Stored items
☆ ☆ ☆

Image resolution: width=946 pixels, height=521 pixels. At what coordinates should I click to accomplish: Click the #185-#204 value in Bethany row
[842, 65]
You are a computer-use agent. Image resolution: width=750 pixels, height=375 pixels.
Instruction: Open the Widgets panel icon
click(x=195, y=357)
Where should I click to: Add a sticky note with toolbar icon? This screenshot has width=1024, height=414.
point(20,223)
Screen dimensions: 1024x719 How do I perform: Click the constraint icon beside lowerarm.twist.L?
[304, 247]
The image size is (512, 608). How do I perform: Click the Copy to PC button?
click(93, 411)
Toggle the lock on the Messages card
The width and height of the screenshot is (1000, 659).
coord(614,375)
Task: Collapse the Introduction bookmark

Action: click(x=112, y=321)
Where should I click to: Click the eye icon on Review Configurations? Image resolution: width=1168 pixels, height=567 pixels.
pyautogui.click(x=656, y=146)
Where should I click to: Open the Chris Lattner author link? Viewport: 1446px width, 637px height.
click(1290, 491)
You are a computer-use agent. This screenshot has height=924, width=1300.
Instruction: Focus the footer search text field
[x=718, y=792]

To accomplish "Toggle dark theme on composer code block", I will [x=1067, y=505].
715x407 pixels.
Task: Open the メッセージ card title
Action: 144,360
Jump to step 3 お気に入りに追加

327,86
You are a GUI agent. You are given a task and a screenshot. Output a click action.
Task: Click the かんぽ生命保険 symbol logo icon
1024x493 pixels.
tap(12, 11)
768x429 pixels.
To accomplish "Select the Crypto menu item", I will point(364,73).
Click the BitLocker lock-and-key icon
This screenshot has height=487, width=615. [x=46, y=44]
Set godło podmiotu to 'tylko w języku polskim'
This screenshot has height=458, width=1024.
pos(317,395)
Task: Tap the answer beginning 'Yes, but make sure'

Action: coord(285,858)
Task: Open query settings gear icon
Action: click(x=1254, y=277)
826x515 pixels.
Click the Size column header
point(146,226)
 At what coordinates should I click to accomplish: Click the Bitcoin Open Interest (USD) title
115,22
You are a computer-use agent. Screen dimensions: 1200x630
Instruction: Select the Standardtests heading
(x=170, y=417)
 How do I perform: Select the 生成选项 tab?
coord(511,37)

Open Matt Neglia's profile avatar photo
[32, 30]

☆ ☆ ☆

◆ PROBLEM DETAILS:
Write the "Click the BitLocker lock-and-key icon" line and all later lines exactly. Stop at the end of the data.

◆ SOLUTION:
Click the BitLocker lock-and-key icon
This screenshot has height=487, width=615. [x=46, y=44]
Set godło podmiotu to 'tylko w języku polskim'
This screenshot has height=458, width=1024.
pos(317,395)
Task: Tap the answer beginning 'Yes, but make sure'

Action: coord(285,858)
Task: Open query settings gear icon
Action: click(x=1254, y=277)
826x515 pixels.
Click the Size column header
point(146,226)
 At what coordinates should I click to accomplish: Click the Bitcoin Open Interest (USD) title
115,22
You are a computer-use agent. Screen dimensions: 1200x630
Instruction: Select the Standardtests heading
(x=170, y=417)
 How do I perform: Select the 生成选项 tab?
coord(511,37)

Open Matt Neglia's profile avatar photo
[32, 30]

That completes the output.